The Cost of Free Journalism
Independent, pluralist, transparent, rigorous. These words and many others are displayed in large print on the walls of the newsroom at El Confidencial, Spain’s most read digital newspaper. “We’re free. We don’t have corporate interests on our board of directors. We have people. Most of the Spanish newspapers have an ideology, but here we don’t,” explained Álvaro Rigal, editor-in-chief, to a group of students from the University of California that recently had the opportunity to visit the media headquarters.
Following this introduction, students quizzed Rigal about the newspaper’s sources of funding. He pointed out that advertising was the main source of funding, together with an expanding market of branded content and different events run by the company.
Founded in 2001 when internet was timidly arriving in Spain, four journalists took a risk to create an exclusively online newspaper, with a newsroom set up in the garage of one of their homes. The coverage was initially specialized in economic issues and carried the tagline, “the newspaper of influential readers.” Readership was targeted among large companies and their leadership. El Confidencial has since broadened its coverage and readership. Eighteen years later, the newsroom employs a staff of 160 employees and saw site visits increase 58% in the last year.
In fact, their audience increased significantly when El Confidencial was chosen as the media outlet of the Panama papers in Spain in 2016, one of the biggest leaks in the history of journalism. “11.5 million documents, 300 hundred journalists from all over the world working together, one year of investigation to publish the scoop on the same day, at the same time,” Daniele Grasso, data journalist, told the students, as they thought back to the editor’s comments on the newspaper’s refusal of corporate influence.

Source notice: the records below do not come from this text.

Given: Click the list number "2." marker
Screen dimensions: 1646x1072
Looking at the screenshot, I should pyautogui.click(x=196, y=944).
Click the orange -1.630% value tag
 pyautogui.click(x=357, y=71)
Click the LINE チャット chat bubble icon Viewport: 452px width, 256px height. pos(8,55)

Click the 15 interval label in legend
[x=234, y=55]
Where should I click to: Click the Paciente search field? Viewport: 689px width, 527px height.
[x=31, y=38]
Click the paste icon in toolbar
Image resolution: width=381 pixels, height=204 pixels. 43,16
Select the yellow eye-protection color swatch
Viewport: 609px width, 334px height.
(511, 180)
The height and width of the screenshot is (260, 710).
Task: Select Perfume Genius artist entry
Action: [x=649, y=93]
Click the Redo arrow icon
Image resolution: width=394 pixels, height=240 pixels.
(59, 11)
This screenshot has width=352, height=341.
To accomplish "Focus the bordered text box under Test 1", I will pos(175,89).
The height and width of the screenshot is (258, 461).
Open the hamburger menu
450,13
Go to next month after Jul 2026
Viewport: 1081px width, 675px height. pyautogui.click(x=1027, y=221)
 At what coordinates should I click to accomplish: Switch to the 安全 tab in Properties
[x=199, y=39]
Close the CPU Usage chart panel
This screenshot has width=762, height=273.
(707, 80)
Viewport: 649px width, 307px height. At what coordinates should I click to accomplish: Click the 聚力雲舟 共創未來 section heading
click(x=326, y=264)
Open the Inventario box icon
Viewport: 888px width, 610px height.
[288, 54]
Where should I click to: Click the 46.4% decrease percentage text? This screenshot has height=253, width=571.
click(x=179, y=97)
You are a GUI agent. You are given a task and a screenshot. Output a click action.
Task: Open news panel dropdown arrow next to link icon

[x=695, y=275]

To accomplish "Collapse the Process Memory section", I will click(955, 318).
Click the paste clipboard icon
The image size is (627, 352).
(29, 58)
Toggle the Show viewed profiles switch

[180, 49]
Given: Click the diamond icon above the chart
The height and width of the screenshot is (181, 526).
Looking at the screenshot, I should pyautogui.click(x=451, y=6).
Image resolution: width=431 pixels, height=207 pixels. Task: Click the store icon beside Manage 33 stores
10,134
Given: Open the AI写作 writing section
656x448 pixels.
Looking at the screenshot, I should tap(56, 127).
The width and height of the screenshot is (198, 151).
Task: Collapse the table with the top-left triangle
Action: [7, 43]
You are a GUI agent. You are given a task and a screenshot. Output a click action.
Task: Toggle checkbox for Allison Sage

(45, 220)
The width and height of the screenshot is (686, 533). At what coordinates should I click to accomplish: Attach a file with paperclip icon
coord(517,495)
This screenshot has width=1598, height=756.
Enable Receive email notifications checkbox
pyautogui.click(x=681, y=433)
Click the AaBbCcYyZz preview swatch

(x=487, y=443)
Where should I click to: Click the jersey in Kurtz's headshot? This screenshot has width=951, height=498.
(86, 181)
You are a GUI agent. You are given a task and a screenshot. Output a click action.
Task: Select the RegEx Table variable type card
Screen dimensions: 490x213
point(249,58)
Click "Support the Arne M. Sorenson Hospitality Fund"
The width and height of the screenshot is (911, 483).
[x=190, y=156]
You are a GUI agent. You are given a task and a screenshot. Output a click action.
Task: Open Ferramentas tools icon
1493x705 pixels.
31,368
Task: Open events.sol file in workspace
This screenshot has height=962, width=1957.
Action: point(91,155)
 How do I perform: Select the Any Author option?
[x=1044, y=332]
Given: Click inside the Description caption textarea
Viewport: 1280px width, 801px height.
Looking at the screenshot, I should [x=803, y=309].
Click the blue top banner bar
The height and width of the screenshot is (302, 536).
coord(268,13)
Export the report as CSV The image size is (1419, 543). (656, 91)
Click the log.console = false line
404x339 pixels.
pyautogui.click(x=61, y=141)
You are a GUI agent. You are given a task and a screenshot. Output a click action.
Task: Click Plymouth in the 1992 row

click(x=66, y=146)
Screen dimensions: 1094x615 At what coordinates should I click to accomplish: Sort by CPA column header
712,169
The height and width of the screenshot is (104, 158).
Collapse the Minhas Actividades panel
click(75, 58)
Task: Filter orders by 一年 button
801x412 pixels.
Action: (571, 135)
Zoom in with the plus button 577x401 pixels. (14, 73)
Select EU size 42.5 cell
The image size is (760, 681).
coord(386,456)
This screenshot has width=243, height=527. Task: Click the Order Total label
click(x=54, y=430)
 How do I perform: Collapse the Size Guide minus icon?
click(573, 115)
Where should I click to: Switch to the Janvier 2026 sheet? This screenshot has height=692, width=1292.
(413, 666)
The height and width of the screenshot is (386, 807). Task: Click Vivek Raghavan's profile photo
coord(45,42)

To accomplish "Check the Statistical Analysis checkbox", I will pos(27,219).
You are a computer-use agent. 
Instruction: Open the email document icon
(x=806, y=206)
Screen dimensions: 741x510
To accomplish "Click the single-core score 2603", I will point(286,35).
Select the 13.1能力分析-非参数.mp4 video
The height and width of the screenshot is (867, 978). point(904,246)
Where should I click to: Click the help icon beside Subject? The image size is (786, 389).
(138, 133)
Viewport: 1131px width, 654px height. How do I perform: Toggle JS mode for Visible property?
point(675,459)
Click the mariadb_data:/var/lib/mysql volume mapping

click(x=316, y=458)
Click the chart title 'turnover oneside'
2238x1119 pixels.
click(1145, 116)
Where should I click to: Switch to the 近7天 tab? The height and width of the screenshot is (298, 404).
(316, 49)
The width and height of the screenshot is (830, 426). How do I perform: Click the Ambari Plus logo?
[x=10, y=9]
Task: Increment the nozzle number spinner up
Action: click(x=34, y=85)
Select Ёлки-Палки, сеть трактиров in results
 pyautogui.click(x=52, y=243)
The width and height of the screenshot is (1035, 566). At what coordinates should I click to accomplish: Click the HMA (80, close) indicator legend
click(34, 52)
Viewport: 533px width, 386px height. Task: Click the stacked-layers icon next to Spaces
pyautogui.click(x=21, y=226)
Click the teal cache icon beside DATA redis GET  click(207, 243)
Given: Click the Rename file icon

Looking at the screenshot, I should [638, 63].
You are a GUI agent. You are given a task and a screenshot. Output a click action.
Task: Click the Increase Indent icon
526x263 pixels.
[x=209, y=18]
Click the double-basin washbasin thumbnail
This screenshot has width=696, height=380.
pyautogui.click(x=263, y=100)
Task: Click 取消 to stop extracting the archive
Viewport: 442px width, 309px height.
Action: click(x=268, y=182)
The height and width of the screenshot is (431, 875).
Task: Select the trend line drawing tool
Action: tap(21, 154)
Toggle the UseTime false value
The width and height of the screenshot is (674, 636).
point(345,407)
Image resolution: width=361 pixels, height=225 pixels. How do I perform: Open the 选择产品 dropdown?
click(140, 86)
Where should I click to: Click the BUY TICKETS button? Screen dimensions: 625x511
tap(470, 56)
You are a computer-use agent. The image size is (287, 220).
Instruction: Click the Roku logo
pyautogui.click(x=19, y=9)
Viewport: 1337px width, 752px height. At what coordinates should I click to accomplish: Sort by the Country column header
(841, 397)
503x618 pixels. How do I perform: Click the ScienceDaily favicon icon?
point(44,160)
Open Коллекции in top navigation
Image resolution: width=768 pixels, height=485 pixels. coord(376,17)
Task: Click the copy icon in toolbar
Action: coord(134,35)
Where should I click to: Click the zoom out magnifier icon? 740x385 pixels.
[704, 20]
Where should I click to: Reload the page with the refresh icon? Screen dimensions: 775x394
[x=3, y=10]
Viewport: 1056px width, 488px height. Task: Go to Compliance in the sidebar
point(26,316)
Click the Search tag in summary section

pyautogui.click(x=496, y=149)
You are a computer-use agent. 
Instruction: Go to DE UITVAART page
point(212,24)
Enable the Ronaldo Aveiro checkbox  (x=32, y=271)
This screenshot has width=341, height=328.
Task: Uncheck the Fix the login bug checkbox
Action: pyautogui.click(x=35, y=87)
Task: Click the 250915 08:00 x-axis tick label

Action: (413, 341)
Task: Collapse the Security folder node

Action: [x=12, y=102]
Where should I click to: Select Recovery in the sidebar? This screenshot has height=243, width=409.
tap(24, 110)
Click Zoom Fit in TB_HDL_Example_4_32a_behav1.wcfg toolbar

After the discussion, students had the chance to do a guided tour of the facilities and meet other journalists on-site. The visit, led by local Accent Madrid faculty Daniel Espín, was part of a series of experiential learning activities for his Spanish Mass Media and Society course. Through the analysis of different media existing from the Spanish dictatorial regime to present, the course provides students an overview of the field and media’s impact on Spanish public opinion.